EASTER 5A [May 5, 1996]
8:00 A.M. HOMILY
CANON RICHARD T. NOLAN

     Unique to The Gospel According to John are Jesus' "I am" sayings. Today's Gospel includes one of them: "I am the way, and the truth, and the life." Elsewhere in John we hear "I am the true vine, ... the sheepgate, ... the good shepherd... the bread of life, ... the light of the world, and ... the resurrection and the life." All of these sayings reflect primary themes of John's Gospel: life, light, and the glory of God revealed through Jesus' words and actions.

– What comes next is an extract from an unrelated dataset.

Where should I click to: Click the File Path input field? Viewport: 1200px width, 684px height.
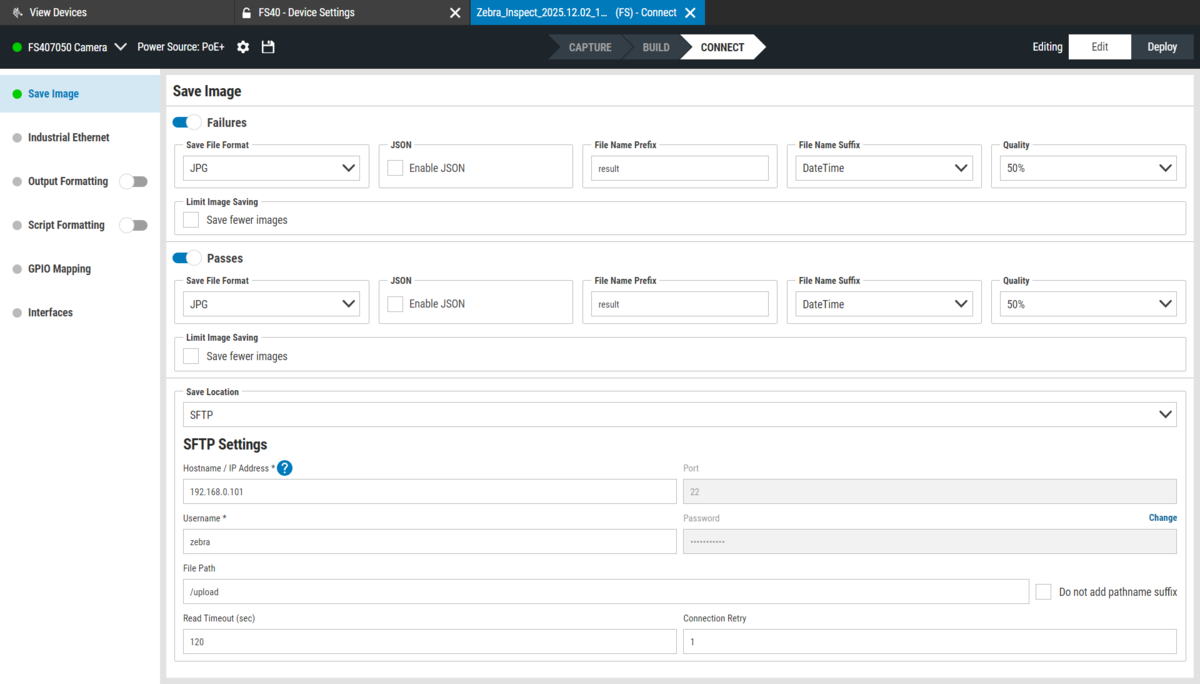point(606,592)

     Years ago a Dade County priest told me that some young people in his congregation went to some sort of revival meeting, "found Christ," and were "born again." Now believing themselves to be superior to the rest of us, they no longer participated in corporate worship and in learning from others. Private adoration of Jesus was enough. Moreover, they concluded that as long as they loved Jesus, their behavior was inconsequential. In their own minds they had progressed beyond criticism or accountability. The priest told me that their behavior took on corrupt qualities at all levels. Yet they regarded themselves as at the pinnacle of Christian spirituality, elevated beyond good and bad.

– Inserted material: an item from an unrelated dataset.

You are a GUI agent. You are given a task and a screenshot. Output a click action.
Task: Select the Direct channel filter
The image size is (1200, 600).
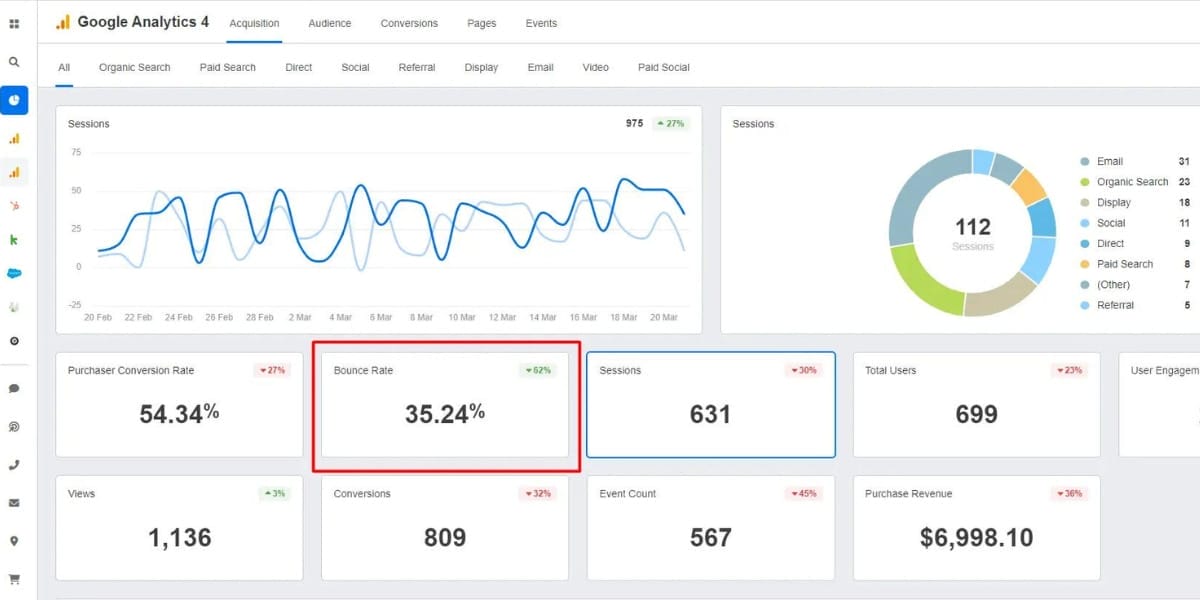point(298,67)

     When Jesus related the "I am" sayings, he was not extending an invitation to stare adoringly at him in an isolated compartment of one's life. He was not proposing that people gaze passively at the way, the truth, and the life or merely bask in the presence of the Good Shepherd. The Dade County youth claiming to love their new-found Lord could most likely recite all the "I am" sayings with great reverence, then disengage, and go their autonomous ways with so-called truth and corrupt lives. Yet, in less extreme ways, how many others segregate their discipleship from the rest of their lives?

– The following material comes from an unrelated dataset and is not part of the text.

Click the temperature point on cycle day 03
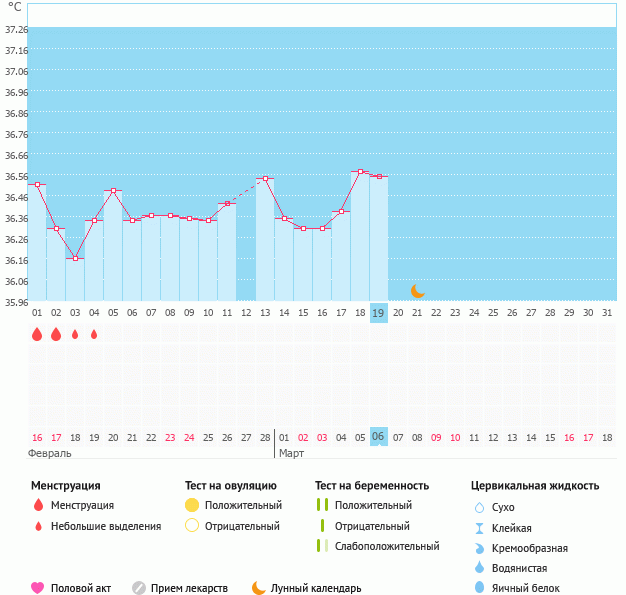Image resolution: width=626 pixels, height=595 pixels. [75, 258]
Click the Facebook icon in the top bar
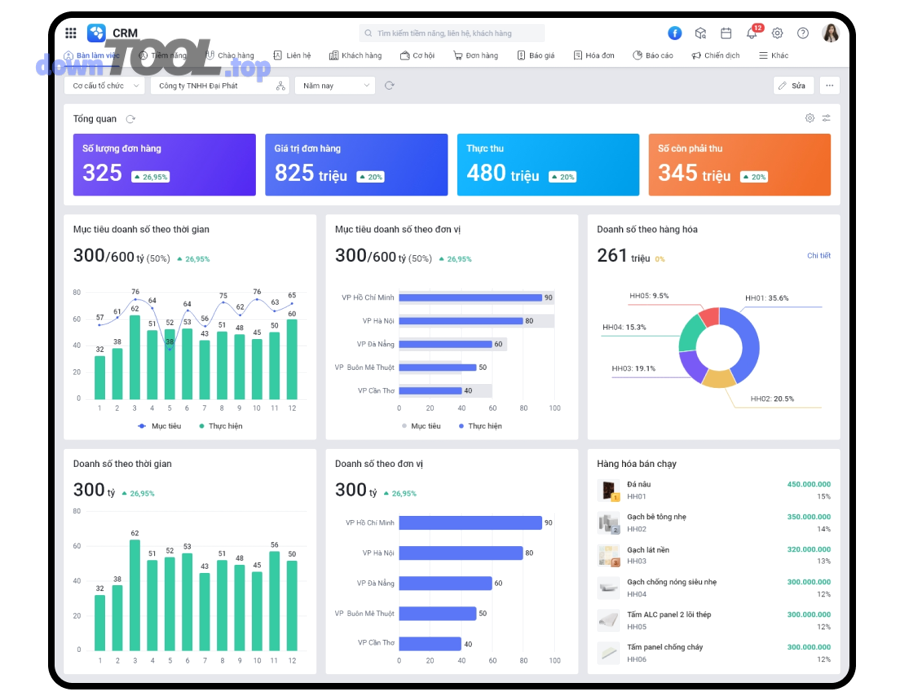The height and width of the screenshot is (696, 900). point(677,33)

     Reflecting his Jewish heritage, the faith of Jesus was not a distinct activity of any sort. Furthermore, Jesus' legacy is neither a disengaged religion nor an eerie spirituality. His fundamental mandate affecting the totality of everyone's life is, as was declared moments ago: "Thou shalt love the Lord thy God with all thy heart, and with all thy soul, and with all thy mind. This is the first and great commandment. And the second is like unto it: Thou shalt love thy neighbor as thyself." For Christ, for you and me, everything hangs on this "Summary of the Law."

     In our Chapel on Friday we celebrated baptisms of an infant and of an adult in his 20s. In less than an hour from now, Bishop Said will begin a Eucharistic celebration and confirm or receive the people noted on page x of your leaflet. These individuals have not been baptized and are not to be confirmed or received to gaze in loving wonder at Jesus and then go their detached, peculiar ways. Privately cherishing Jesus as the Good Shepherd, Vine, Bread, Light, Way, Truth, Life, or otherwise as only a fragment of one's life is to miss the point entirely. These persons, as well as you and I, have accepted Christ's invitation to join the corporate pilgrimage with Him who lives and makes real "the way, the truth, and the life." Our deepest understanding of Christ will be discovered not only in private reverence and prayer, but also by walking his road with him and each other, a road that takes us into the hills and valleys of every moment of daily life in all its complexities.

     Let us bow our heads in a prayer by Erasmus: "O Lord Jesus Christ, Who art the Way, the Truth and the Life, we pray Thee suffer us not to stray from Thee, who art the Way, nor to distrust Thee, who art the Truth, nor to rest in any other thing than Thee, who art the life. Teach us by Thy Holy Spirit what to believe, what to do, and wherein to take our rest. Amen."